Все было иначе. Наш прадед после восстания помог брату скрыться в лесу и бежать в Коти. И тот, переправившись морем в Токио, сменил имя и позднее стал выдающимся человеком. Во время революции Мэйдзи он не раз присылал прадеду письма. Но прадед это тщательно скрывал, и тогда люди состряпали ложь, которую ты и услышал. Почему прадед молчал? По вине брата в деревне было убито много народу, и прадед старался избежать гнева, который мог обрушиться на его семью.
– Ну ладно, поехали к нам. Там и обсудим план новой жизни, – предложил я, с удовлетворением вспоминая об огромном влиянии, которое я имел на брата в течение нескольких послевоенных лет.
– Ну что ж, хорошо. Ведь речь идет о том, что мы собираемся увезти из деревни амбар, в течение ста лет принадлежавший нашей семье, так что не мешает спокойно все обсудить.

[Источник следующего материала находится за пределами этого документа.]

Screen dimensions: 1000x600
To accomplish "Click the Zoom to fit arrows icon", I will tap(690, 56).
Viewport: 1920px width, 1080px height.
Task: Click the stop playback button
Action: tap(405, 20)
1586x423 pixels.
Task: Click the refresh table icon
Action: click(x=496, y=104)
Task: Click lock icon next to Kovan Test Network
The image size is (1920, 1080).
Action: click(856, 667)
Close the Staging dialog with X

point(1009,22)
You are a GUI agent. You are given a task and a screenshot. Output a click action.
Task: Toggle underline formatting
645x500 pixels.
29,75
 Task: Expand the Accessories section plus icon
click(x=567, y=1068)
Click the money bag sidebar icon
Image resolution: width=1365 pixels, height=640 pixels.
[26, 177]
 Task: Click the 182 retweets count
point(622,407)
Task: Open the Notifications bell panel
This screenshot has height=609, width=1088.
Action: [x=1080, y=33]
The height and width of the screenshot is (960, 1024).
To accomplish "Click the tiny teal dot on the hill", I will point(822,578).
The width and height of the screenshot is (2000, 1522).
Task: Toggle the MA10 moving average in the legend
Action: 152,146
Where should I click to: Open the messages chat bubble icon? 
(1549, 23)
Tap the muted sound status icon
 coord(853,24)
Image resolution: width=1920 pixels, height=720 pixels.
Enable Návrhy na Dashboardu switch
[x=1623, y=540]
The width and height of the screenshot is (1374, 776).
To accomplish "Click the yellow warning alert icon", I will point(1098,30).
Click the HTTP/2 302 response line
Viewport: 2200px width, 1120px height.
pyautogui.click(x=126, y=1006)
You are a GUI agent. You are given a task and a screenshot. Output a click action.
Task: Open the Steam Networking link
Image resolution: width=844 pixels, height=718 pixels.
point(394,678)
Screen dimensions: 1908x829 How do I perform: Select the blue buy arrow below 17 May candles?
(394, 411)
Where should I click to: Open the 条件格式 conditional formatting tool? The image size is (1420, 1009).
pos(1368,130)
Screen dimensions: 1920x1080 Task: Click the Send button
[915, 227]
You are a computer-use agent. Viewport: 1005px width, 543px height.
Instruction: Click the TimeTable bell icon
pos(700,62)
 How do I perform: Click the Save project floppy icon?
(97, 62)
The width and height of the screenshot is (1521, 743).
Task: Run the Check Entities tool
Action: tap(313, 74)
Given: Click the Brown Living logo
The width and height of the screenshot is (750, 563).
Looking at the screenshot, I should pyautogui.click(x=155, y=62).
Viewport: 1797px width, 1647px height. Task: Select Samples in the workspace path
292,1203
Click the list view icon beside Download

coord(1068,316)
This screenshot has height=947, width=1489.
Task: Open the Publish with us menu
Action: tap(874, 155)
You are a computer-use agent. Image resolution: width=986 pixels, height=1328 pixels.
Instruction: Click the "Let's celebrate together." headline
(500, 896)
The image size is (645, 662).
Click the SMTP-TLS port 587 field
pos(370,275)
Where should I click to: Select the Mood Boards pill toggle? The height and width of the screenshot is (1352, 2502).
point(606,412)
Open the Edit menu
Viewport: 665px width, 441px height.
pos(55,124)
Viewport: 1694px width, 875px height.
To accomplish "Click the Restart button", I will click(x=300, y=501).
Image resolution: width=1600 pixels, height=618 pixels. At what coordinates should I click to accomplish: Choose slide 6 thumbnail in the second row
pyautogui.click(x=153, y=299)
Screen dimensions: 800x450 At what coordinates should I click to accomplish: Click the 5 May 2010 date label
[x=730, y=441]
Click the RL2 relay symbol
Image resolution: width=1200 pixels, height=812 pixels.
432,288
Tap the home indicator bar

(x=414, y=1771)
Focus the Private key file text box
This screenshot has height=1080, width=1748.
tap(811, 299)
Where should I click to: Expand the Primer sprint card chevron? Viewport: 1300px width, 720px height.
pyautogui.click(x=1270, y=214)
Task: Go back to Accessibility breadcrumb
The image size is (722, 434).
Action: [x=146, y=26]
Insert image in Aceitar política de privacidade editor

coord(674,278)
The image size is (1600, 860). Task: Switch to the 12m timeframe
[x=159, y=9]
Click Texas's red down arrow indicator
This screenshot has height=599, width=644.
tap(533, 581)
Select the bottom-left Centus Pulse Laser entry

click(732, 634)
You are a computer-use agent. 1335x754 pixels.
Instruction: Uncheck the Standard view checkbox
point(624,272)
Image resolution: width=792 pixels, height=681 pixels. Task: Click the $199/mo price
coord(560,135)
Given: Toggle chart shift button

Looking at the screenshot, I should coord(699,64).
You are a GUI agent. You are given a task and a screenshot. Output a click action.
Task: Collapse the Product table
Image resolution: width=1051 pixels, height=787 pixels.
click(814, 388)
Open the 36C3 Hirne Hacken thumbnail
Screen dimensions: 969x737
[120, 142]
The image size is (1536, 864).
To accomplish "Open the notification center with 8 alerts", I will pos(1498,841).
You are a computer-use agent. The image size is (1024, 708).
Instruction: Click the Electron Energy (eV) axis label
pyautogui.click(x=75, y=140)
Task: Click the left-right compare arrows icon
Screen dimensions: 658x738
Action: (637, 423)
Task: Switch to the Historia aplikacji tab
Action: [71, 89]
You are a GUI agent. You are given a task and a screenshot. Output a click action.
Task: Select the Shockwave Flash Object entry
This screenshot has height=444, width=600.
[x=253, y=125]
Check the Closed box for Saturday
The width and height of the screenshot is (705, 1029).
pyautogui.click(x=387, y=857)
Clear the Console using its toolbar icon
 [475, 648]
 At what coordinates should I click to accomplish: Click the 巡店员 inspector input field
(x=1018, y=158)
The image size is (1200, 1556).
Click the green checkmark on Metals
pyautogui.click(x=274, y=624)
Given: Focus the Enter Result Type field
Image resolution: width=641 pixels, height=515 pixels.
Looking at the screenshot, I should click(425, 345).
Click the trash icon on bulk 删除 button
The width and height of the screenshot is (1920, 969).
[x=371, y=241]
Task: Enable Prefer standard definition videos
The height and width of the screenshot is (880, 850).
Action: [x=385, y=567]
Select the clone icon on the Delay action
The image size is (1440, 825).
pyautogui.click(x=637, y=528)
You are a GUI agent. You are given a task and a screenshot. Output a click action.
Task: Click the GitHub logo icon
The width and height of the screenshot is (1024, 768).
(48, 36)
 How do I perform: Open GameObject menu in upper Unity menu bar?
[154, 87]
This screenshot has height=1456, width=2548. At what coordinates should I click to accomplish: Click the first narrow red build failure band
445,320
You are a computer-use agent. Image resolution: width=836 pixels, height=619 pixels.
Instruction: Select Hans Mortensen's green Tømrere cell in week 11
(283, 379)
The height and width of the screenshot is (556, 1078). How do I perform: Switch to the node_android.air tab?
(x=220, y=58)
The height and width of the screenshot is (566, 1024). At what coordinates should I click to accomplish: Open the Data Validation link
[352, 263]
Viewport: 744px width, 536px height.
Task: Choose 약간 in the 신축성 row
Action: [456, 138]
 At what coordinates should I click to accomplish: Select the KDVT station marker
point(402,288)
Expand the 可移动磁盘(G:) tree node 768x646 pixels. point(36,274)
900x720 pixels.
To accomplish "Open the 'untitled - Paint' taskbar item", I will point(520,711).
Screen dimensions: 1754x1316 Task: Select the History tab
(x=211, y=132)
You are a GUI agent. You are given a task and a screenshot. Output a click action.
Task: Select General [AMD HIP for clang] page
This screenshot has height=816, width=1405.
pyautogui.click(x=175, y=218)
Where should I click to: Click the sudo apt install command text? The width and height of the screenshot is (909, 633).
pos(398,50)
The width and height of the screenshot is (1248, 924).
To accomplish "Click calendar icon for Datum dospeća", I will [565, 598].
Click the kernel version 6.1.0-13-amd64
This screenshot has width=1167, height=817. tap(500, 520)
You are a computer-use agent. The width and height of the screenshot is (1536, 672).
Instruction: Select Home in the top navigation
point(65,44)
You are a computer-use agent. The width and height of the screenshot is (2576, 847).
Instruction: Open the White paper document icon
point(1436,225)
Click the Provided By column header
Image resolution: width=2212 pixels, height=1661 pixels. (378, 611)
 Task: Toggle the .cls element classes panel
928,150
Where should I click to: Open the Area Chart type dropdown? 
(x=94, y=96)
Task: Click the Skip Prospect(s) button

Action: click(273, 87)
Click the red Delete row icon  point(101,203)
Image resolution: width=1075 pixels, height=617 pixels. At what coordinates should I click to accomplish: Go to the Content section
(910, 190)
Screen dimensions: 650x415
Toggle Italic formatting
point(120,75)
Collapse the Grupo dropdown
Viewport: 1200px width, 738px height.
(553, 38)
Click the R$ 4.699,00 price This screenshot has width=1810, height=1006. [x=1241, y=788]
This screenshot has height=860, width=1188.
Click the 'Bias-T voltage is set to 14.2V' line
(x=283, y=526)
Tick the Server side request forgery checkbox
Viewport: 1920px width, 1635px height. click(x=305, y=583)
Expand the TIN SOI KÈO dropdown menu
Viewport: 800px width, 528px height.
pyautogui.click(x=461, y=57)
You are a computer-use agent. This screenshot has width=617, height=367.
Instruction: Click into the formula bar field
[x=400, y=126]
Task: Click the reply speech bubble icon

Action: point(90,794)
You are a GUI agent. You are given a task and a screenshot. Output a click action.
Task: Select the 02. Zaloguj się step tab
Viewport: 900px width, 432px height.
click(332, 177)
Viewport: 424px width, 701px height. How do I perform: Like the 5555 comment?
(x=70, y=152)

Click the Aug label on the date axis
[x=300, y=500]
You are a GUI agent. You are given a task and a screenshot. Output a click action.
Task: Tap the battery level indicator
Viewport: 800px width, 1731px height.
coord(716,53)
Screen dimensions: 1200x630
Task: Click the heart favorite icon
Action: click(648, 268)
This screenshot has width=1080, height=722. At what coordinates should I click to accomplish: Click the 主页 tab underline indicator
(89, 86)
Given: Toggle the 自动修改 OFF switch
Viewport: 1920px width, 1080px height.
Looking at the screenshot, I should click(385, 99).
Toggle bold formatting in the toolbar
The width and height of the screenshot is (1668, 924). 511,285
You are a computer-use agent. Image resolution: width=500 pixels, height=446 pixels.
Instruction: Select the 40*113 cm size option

– Вы поезжайте в такси, а я посажу в «ситроен» Така и Момо – и за вами, – сказал Хоси, пытаясь осторожно вытеснить меня с женой из их дружной, интимной компании.
– Прежде чем ехать, давайте выпьем по стаканчику, – предложила жена, совершенно освободившаяся от настороженности по отношению к деверю, и неловко пнула ногой валявшуюся бутылку. Такаси сразу же ее поддержал:
– Есть бутылка беспошлинного виски – я купил ее в самолете.
– Ты теперь уже не трезвенник? – спросил я, намереваясь уничтожить идола в глазах его «гвардии».
– Если бы я в Америке хоть раз напился до потери сознания, меня бы где-нибудь в темноте непременно пристукнули. Какой из меня пьяница, ты ведь знаешь, Мицу? – Говоря это, Такаси вынул из чемодана бутылку виски. – Эту бутылку я припас специально для брата и невестки.
– Пока я спал, вы, кажется, успели прийти к полному взаимопониманию.
– У нас для этого было достаточно времени. Ведь ты, Мицу, всегда видишь такие длинные и грустные сны, – парировал мою насмешку Такаси.
– Я что-нибудь говорил во сне? – испугался я.
– Не думаю, что ты, Мицу, можешь причинить человеку зло. Никто не поверит, что ты способен на это. В отличие от прадеда, ты принадлежишь к людям, которые не могут совершить жестокость, – успокоил меня Такаси, видя, как я растерян.
Взяв у жены бутылку виски, из которой она уже отхлебнула, я тоже сделал глоток, пытаясь преодолеть смущение.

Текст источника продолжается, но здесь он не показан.